§ Task inputs:

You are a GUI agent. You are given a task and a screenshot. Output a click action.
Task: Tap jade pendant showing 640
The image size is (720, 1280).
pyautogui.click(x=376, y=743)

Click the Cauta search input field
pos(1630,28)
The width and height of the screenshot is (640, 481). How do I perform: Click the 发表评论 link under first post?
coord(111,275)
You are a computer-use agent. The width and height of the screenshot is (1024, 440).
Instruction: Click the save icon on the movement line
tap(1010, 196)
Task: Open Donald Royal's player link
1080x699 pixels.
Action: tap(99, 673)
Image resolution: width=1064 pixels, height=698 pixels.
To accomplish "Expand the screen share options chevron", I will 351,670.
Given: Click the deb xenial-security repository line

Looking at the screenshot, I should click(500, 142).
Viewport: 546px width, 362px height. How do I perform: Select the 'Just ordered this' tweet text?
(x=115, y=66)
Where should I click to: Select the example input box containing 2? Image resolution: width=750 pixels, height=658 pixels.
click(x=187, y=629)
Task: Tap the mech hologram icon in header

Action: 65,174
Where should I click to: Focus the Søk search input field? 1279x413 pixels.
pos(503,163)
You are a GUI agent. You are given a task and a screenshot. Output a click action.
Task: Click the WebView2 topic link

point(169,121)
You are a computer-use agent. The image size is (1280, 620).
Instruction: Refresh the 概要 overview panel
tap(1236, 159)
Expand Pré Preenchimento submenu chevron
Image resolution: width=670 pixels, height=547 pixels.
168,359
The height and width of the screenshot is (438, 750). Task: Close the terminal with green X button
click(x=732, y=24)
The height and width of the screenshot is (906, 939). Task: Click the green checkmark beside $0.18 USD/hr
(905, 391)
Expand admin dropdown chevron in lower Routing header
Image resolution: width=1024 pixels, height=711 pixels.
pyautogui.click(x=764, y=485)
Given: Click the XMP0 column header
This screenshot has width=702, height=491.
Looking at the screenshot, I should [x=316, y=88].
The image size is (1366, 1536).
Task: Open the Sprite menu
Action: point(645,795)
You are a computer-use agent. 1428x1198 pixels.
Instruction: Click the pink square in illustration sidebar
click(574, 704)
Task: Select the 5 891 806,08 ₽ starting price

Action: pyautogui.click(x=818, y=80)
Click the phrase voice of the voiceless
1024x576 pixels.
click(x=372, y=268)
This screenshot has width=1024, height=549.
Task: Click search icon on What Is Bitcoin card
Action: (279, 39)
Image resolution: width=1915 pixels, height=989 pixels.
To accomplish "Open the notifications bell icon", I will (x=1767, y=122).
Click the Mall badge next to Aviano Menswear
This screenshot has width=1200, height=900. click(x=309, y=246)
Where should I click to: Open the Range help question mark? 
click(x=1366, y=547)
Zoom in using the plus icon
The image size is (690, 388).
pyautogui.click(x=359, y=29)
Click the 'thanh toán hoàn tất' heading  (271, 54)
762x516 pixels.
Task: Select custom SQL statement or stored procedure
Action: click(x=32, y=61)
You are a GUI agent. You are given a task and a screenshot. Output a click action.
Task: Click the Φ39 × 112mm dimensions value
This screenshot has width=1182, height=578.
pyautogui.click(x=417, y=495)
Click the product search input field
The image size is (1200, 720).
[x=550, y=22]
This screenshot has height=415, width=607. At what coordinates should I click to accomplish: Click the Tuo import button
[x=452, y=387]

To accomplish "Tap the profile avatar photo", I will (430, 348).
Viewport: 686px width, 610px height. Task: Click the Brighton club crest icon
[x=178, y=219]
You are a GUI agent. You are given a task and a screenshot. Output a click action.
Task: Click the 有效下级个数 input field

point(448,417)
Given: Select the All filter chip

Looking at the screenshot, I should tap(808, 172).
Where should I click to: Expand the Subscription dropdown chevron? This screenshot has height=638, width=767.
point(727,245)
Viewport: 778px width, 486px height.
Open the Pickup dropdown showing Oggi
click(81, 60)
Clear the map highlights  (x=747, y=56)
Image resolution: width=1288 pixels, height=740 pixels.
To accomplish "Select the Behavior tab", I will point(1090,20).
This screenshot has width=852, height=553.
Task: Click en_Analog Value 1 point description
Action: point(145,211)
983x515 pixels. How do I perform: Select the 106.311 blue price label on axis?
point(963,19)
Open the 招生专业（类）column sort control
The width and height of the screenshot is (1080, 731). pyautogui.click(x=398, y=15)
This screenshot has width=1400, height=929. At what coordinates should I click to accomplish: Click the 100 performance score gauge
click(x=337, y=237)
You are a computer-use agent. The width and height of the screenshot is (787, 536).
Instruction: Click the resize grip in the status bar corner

§ What is needed:
The data above should be reproduced in full, word for word.

§ Reply to the exercise:
You are a GUI agent. You are given a task and a screenshot. Output a click action.
Task: Tap jade pendant showing 640
The image size is (720, 1280).
pyautogui.click(x=376, y=743)

Click the Cauta search input field
pos(1630,28)
The width and height of the screenshot is (640, 481). How do I perform: Click the 发表评论 link under first post?
coord(111,275)
You are a computer-use agent. The width and height of the screenshot is (1024, 440).
Instruction: Click the save icon on the movement line
tap(1010, 196)
Task: Open Donald Royal's player link
1080x699 pixels.
Action: tap(99, 673)
Image resolution: width=1064 pixels, height=698 pixels.
To accomplish "Expand the screen share options chevron", I will 351,670.
Given: Click the deb xenial-security repository line

Looking at the screenshot, I should click(500, 142).
Viewport: 546px width, 362px height. How do I perform: Select the 'Just ordered this' tweet text?
(x=115, y=66)
Where should I click to: Select the example input box containing 2? Image resolution: width=750 pixels, height=658 pixels.
click(x=187, y=629)
Task: Tap the mech hologram icon in header

Action: 65,174
Where should I click to: Focus the Søk search input field? 1279x413 pixels.
pos(503,163)
You are a GUI agent. You are given a task and a screenshot. Output a click action.
Task: Click the WebView2 topic link

point(169,121)
You are a computer-use agent. The image size is (1280, 620).
Instruction: Refresh the 概要 overview panel
tap(1236, 159)
Expand Pré Preenchimento submenu chevron
Image resolution: width=670 pixels, height=547 pixels.
168,359
The height and width of the screenshot is (438, 750). Task: Close the terminal with green X button
click(x=732, y=24)
The height and width of the screenshot is (906, 939). Task: Click the green checkmark beside $0.18 USD/hr
(905, 391)
Expand admin dropdown chevron in lower Routing header
Image resolution: width=1024 pixels, height=711 pixels.
pyautogui.click(x=764, y=485)
Given: Click the XMP0 column header
This screenshot has width=702, height=491.
Looking at the screenshot, I should [x=316, y=88].
The image size is (1366, 1536).
Task: Open the Sprite menu
Action: point(645,795)
You are a computer-use agent. 1428x1198 pixels.
Instruction: Click the pink square in illustration sidebar
click(574, 704)
Task: Select the 5 891 806,08 ₽ starting price

Action: pyautogui.click(x=818, y=80)
Click the phrase voice of the voiceless
1024x576 pixels.
click(x=372, y=268)
This screenshot has width=1024, height=549.
Task: Click search icon on What Is Bitcoin card
Action: (279, 39)
Image resolution: width=1915 pixels, height=989 pixels.
To accomplish "Open the notifications bell icon", I will (x=1767, y=122).
Click the Mall badge next to Aviano Menswear
This screenshot has width=1200, height=900. click(x=309, y=246)
Where should I click to: Open the Range help question mark? 
click(x=1366, y=547)
Zoom in using the plus icon
The image size is (690, 388).
pyautogui.click(x=359, y=29)
Click the 'thanh toán hoàn tất' heading  (271, 54)
762x516 pixels.
Task: Select custom SQL statement or stored procedure
Action: click(x=32, y=61)
You are a GUI agent. You are given a task and a screenshot. Output a click action.
Task: Click the Φ39 × 112mm dimensions value
This screenshot has width=1182, height=578.
pyautogui.click(x=417, y=495)
Click the product search input field
The image size is (1200, 720).
[x=550, y=22]
This screenshot has height=415, width=607. At what coordinates should I click to accomplish: Click the Tuo import button
[x=452, y=387]

To accomplish "Tap the profile avatar photo", I will (430, 348).
Viewport: 686px width, 610px height. Task: Click the Brighton club crest icon
[x=178, y=219]
You are a GUI agent. You are given a task and a screenshot. Output a click action.
Task: Click the 有效下级个数 input field

point(448,417)
Given: Select the All filter chip

Looking at the screenshot, I should tap(808, 172).
Where should I click to: Expand the Subscription dropdown chevron? This screenshot has height=638, width=767.
point(727,245)
Viewport: 778px width, 486px height.
Open the Pickup dropdown showing Oggi
click(81, 60)
Clear the map highlights  (x=747, y=56)
Image resolution: width=1288 pixels, height=740 pixels.
To accomplish "Select the Behavior tab", I will point(1090,20).
This screenshot has width=852, height=553.
Task: Click en_Analog Value 1 point description
Action: point(145,211)
983x515 pixels. How do I perform: Select the 106.311 blue price label on axis?
point(963,19)
Open the 招生专业（类）column sort control
The width and height of the screenshot is (1080, 731). pyautogui.click(x=398, y=15)
This screenshot has width=1400, height=929. At what coordinates should I click to accomplish: Click the 100 performance score gauge
click(x=337, y=237)
You are a computer-use agent. The width and height of the screenshot is (787, 536).
Instruction: Click the resize grip in the status bar corner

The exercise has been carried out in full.